-- Selected excerpt follows --

Board of Trustees of Employees' Retirement System of Georgia v. Kenworthy

Citation253 Ga. 554,322 S.E.2d 720
Decision Date26 November 1984
Docket NumberNos. 41230,41232,s. 41230
PartiesBOARD OF TRUSTEES OF the EMPLOYEES' RETIREMENT SYSTEM OF GEORGIA, et al. v. KENWORTHY. EMPLOYEES' RETIREMENT SYSTEM OF GEORGIA, et al. v. GEORGIA STATE EMPLOYEES ASSOCIATION, INC., et al.
CourtSupreme Court of Georgia

Michael J. Bowers, Atty. Gen., Carl C. Jones, Sr. Asst. Atty. Gen., for Bd. of Trustees of the Employees' Retirement System of Georgia et al.

G. Stephen Parker, Southeastern Legal Foundation, Atlanta, Robert B. Baker, Allen R. Hirons, for Henry E. Kenworthy.

Nickolas P. Chilivis, Kenneth G. Menendez, Powell, Goldstein, Frazer & Murphy, Joseph B. Haynes, Ralph A. Pitts, King & Spalding, Atlanta, W. Fred Orr II, Decatur, for Georgia State Employees' Ass'n, Inc., et al. BELL, Justice.

These cases, consolidated for appeal, arise out of the payment by appellant Employees' Retirement System of Georgia (ERS) to former Governor George D. Busbee of certain retirement benefits allegedly due him by virtue of Busbee's "involuntary separation" from state service following the expiration of his second term as Governor in 1983. See OCGA §§ 47-2-123, 47-2-1(20) & (21). The trial court held in each case that Busbee was not entitled to the involuntary separation benefits claimed by him. For reasons which follow, we dismiss the appeal.

The procedural history of this case is rather complex. On February 7, 1983, former Governor Busbee applied to the ERS for involuntary separation retirement benefits in the amount of $57,673.80 annually, based on some 27 years of state employment, principally as a member of the Georgia House of Representatives and as Governor. The ERS Board granted Busbee's application and he received his first monthly retirement check in the amount of $4,749.01. In calculating the benefits due Busbee, the ERS credited him with additional service to the state based on the statutory requirement that persons involuntarily separated without prejudice from state service be treated as though they had remained in service until, and received a service retirement at, age 65. See OCGA § 47-2-123(c)(3). 1

On March 16, 1983, Henry E. Kenworthy, appellee in case no. 41230, filed an action in Fulton Superior Court, naming as defendants the Board of Trustees of ERS, both individually and in their official capacity, and Abe Domain, director of ERS. Former Governor Busbee, although not named originally as a defendant, was later added as a party. In his complaint Kenworthy, as a taxpayer and citizen of Georgia, sought to have the payment of involuntary separation benefits to Busbee declared illegal and enjoined. Similarly, on April 18, 1983, Georgia State Employees Association, Inc., (GSEA) and four of GSEA's individual members, appellees in case no. 41232, filed suit in Fulton Superior Court seeking substantially the same relief, and naming as defendants Busbee, ERS, the Board of Trustees of ERS, the Georgia Legislative Retirement System (LRS), its Board of Trustees, and each member of ERS, LRS, and their respective Boards, both individually and officially. In its complaint GSEA prayed that ERS be restrained from paying involuntary separation retirement benefits to former Governor Busbee, to four members of Busbee's staff named in the complaint, to past or present members of the General Assembly, to individuals who had transferred into ERS from other retirement systems, and to others. Later GSEA amended its complaint to name some 50 additional pensions it considered improper and asked the court to enjoin their payment. On January 9, 1984, the trial judge issued an order requiring GSEA to join as defendants all individuals whose involuntary separation benefits were being challenged. In response to this order, the plaintiffs amended their complaint on February 3, 1984, to delete their challenge to the receipt of involuntary separation benefits by anyone other than Busbee. Thus it can be seen that, in each of these cases, former Governor Busbee was the only party to the lawsuit who had received or was potentially entitled to receive involuntary separation retirement benefits.

-- Selected excerpt concluded --
-- Data to examine follows --

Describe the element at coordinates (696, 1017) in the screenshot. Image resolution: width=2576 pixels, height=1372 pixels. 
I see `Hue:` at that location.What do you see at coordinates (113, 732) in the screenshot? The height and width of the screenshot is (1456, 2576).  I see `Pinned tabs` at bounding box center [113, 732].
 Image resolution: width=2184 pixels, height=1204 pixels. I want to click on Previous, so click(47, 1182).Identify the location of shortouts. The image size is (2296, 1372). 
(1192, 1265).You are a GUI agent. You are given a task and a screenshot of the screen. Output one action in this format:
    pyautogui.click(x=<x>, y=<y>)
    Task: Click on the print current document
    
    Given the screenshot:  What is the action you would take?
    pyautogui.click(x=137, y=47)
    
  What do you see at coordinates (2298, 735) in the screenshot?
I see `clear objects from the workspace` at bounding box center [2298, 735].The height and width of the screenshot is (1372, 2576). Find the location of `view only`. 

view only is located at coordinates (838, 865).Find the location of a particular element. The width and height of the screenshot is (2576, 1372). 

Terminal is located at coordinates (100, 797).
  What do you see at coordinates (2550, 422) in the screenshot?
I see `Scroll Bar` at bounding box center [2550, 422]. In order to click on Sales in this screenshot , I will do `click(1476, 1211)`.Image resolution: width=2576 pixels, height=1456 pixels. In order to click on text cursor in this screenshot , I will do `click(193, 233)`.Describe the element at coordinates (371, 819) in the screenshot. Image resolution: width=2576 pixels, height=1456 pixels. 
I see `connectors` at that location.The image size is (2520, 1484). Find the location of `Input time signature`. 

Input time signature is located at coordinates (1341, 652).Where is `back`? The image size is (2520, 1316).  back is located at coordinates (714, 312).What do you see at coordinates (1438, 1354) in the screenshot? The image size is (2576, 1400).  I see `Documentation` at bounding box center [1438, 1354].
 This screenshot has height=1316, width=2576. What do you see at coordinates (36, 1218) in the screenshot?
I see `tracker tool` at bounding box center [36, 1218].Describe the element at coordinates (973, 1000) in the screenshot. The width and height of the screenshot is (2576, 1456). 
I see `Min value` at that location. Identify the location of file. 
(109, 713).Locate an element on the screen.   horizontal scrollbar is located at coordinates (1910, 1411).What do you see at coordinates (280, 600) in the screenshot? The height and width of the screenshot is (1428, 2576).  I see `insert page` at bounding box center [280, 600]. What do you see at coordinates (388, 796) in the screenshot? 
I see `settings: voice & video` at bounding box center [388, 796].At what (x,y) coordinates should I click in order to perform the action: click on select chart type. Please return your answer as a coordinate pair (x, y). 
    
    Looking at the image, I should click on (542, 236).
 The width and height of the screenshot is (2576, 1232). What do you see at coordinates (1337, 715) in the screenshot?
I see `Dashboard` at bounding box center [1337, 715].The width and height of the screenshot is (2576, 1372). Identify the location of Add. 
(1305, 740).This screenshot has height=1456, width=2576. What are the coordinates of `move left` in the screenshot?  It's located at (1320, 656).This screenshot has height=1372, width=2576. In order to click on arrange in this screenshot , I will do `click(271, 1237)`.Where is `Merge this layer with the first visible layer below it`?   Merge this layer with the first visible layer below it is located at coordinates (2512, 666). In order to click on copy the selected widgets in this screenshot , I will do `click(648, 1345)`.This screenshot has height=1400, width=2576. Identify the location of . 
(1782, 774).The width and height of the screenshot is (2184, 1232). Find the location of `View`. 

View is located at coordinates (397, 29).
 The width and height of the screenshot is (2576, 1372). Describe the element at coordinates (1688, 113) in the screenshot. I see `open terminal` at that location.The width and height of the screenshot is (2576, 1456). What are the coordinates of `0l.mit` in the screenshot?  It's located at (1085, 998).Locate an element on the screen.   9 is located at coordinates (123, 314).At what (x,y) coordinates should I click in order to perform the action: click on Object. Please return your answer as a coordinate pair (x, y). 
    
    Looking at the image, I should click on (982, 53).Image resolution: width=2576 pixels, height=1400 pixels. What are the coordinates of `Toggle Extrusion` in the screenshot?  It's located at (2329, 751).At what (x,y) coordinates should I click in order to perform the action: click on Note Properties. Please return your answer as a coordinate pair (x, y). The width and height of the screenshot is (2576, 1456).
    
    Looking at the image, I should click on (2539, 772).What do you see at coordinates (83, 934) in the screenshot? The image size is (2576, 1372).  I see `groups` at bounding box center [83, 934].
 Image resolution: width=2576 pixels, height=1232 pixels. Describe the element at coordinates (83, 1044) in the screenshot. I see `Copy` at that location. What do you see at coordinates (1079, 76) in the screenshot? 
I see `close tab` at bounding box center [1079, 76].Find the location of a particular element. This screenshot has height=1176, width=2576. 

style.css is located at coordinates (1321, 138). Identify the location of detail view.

-- Data to examine concluded --

▶ Exercise instructions:
1. Extract the passage of the court opinion from "Board of Trustees of Employees'" up to and including "Georgia et al.".
2. In the court opinion, what was the amount of the first monthly retirement check Busbee received?

▶ Answers given:
1.
Board of Trustees of Employees' Retirement System of Georgia v. Kenworthy

Citation253 Ga. 554,322 S.E.2d 720
Decision Date26 November 1984
Docket NumberNos. 41230,41232,s. 41230
PartiesBOARD OF TRUSTEES OF the EMPLOYEES' RETIREMENT SYSTEM OF GEORGIA, et al. v. KENWORTHY. EMPLOYEES' RETIREMENT SYSTEM OF GEORGIA, et al. v. GEORGIA STATE EMPLOYEES ASSOCIATION, INC., et al.
CourtSupreme Court of Georgia

Michael J. Bowers, Atty. Gen., Carl C. Jones, Sr. Asst. Atty. Gen., for Bd. of Trustees of the Employees' Retirement System of Georgia et al.

2. $4,749.01